(TEXT SHOWN):

· · · · ·

Friday, June 21, 2013

more bracing myself for a new adventure

One of the most courageous things I've chosen to do this year would probably be to drop everything in Singapore, get on a plane, and head to the other side of the world for a couple of months. It's amazing how many things this move will be affecting though - include a complete disruption in my work, a total removal of life here for a good few months, as well as that of my braces treatment.

Interestingly though, I'm pretty sure that my teeth have been very obedient... as so:


It's amazing how putting some brackets and wire into one's mouth (along with the skill and loving hands of the good Orthoman) can really make a difference to the alignment of one's teeth! I'm amazed at how much my teeth have moved in a matter of months.

This was one of my earliest photos with the braces. Look at how bendy the wires are!
And those annoying deviant incisors! =_=

And now... :) And I didn't have to use elastic bands AT ALL!
I love you my good obedient teeth. <3
I think the Orthoman freaked out a bit (in his typical nonchalant indifferent way) about my being away for 3 months and I suddenly found myself squeezing three appointments one week after another. We have one more appointment before I say goodbye till October. Okay, I think I freaked out a lot more imagining how terrible it would be if something horrible happened (a broken wire, a broken bracket, a weird turn in one of my teeth...I don't know anything is possible! Oh no! *hyperventilate*) Haha... I think Orthoman thinks I'm weird cause I'm always asking so many questions. I think he needs to learn to relax a little more though. I always feel like some perky happy ball of unicorn or something whenever I visit him cause he's a load of deadpan comparatively. It's really a little sad. Ah well, I shall do what I can before I leave.

ALTHOUGH! He did laugh again at our last appointment when I honestly concernedly asked him "You will still be here right? When I get back?" Yes, anxious frown and all. I suppose dentists don't really move about as much when it comes to work. I was a little happy for him when he laughed I think.... it's like a rare sighting. Like witnessing his little dose of happy that occasionally visits him once every five years or something. Okay, I should really stop thinking so....honestly about Orthoman.

I think I have the thickest wires on both my top and bottom teeth now and I don't really feel any pain anymore like I did when we first started the treatment, so I think I'm probably pretty set for surgery soon. I'm going to ask the Orthoman that question again at our last appointment on the 2nd.

Gosh, time is really passing way too fast.

· · · · ·

(INFORMATION PROVIDED):
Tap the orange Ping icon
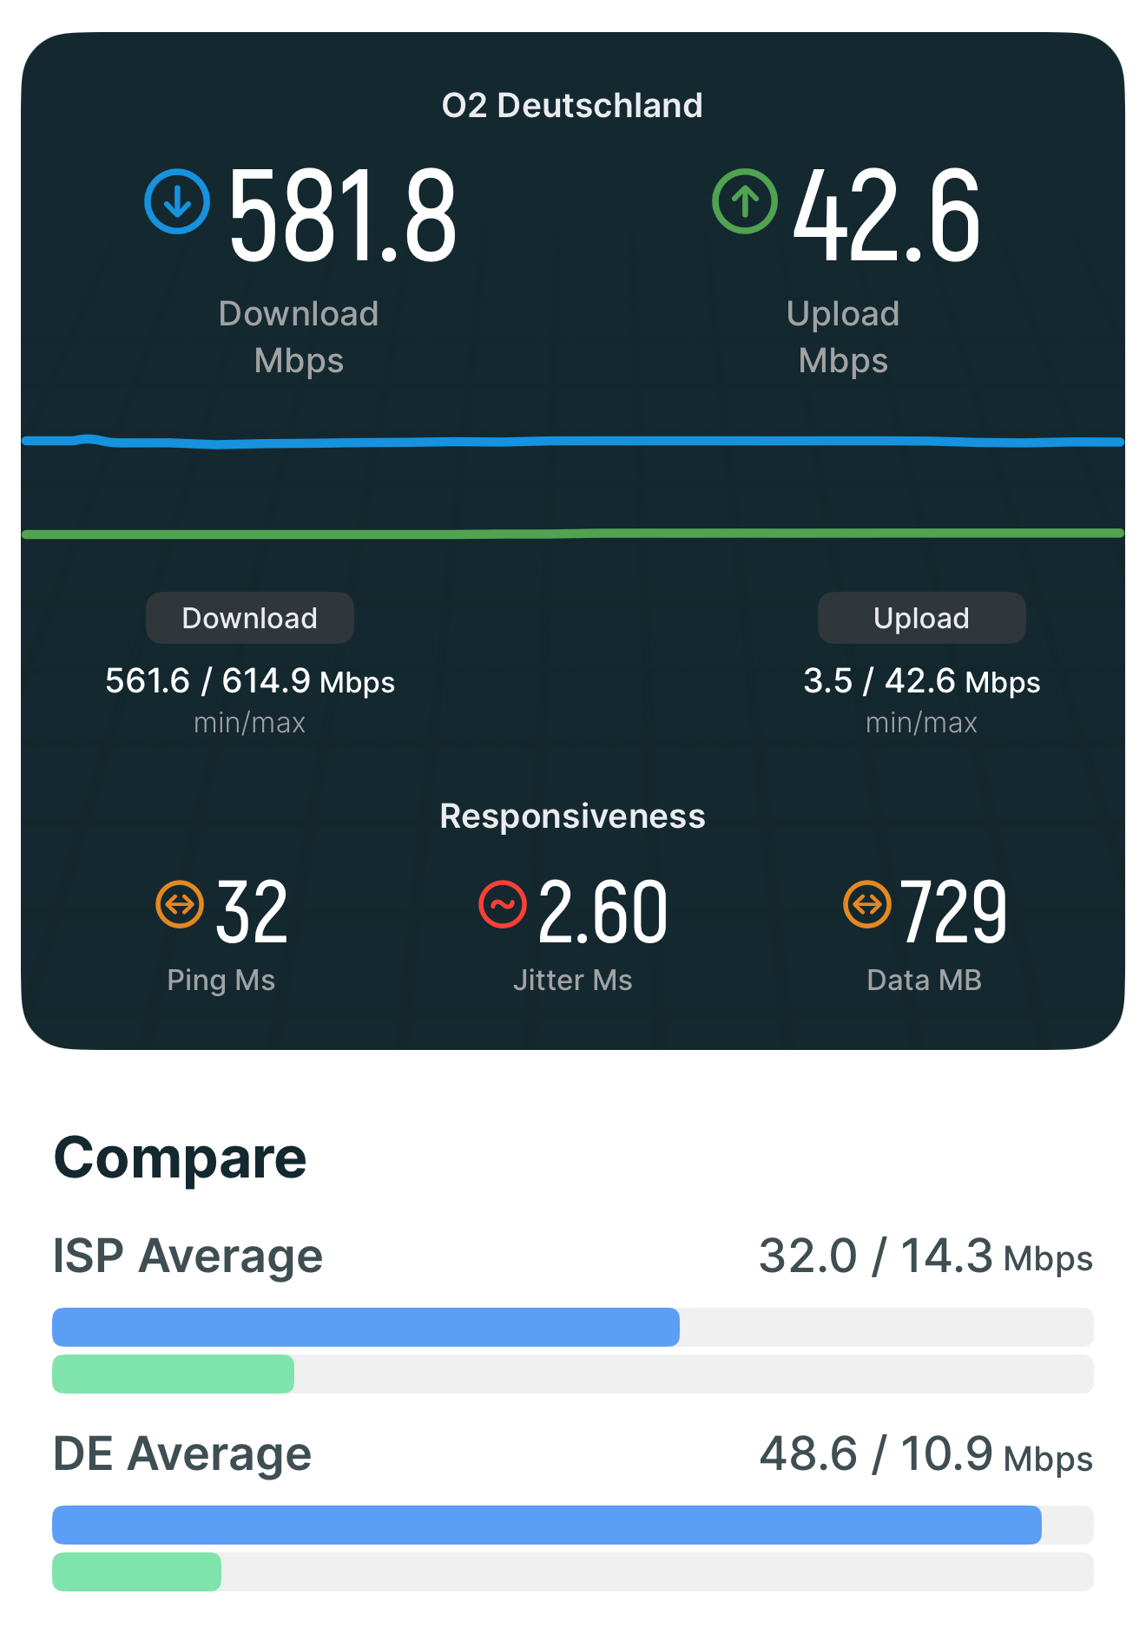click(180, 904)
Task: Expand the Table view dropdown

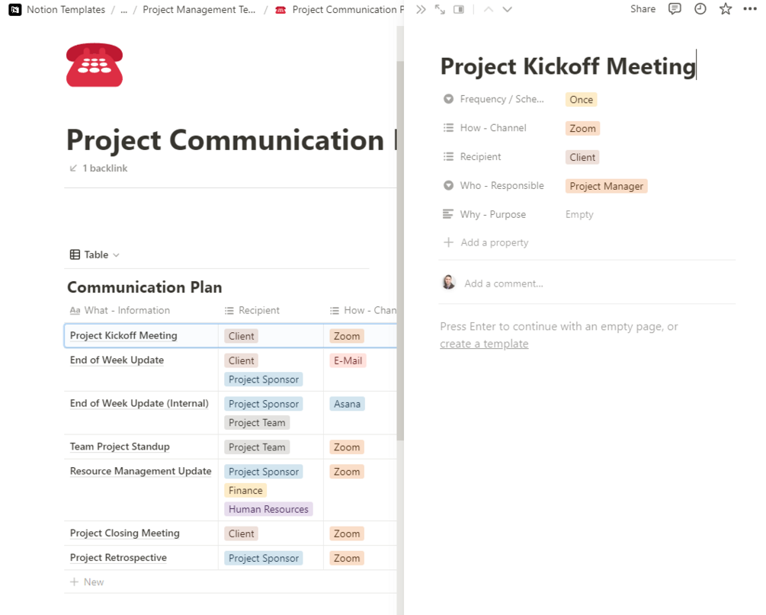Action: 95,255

· · · · ·

(WHAT THE TASK ASKS):
Set down the passage of the braces post above exactly, starting with "Friday, June 21, 2013" and going on through "the wires are!".

(WRITTEN SOLUTION):
Friday, June 21, 2013

more bracing myself for a new adventure

One of the most courageous things I've chosen to do this year would probably be to drop everything in Singapore, get on a plane, and head to the other side of the world for a couple of months. It's amazing how many things this move will be affecting though - include a complete disruption in my work, a total removal of life here for a good few months, as well as that of my braces treatment.

Interestingly though, I'm pretty sure that my teeth have been very obedient... as so:


It's amazing how putting some brackets and wire into one's mouth (along with the skill and loving hands of the good Orthoman) can really make a difference to the alignment of one's teeth! I'm amazed at how much my teeth have moved in a matter of months.

This was one of my earliest photos with the braces. Look at how bendy the wires are!